** Start RECORDS FOR PROCESSING **
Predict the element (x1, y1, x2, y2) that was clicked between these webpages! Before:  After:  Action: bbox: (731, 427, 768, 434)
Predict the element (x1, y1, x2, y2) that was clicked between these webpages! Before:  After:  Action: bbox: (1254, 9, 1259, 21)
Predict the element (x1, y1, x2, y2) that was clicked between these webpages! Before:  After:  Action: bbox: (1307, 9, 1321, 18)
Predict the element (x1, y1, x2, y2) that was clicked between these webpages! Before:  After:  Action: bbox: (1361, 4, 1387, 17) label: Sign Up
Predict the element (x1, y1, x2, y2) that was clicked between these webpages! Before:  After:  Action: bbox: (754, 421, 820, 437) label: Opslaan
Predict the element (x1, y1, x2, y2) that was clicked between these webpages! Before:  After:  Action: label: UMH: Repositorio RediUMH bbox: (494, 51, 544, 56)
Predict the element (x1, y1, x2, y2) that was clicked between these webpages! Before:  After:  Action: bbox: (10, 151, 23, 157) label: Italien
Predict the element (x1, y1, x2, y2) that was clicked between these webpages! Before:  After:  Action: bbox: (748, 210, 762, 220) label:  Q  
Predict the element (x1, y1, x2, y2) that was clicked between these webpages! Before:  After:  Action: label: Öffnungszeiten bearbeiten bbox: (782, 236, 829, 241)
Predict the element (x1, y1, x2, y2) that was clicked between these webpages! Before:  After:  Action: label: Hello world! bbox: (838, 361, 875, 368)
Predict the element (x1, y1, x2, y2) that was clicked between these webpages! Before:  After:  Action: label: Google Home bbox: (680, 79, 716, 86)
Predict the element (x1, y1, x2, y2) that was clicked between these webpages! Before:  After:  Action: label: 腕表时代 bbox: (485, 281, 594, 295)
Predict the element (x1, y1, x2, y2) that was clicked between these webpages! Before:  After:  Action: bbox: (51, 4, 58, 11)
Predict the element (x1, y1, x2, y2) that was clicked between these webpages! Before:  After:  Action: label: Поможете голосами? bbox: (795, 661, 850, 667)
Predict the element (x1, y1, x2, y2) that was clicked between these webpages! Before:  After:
** End RECORDS FOR PROCESSING **
WHAT THE TASK REQUIRES: Identify every line in the entries above that contains the string "Hello", treating uppercase and lowercase letters as distinct, and copy each of those lines in full.

THE REPLY:
Predict the element (x1, y1, x2, y2) that was clicked between these webpages! Before:  After:  Action: label: Hello world! bbox: (838, 361, 875, 368)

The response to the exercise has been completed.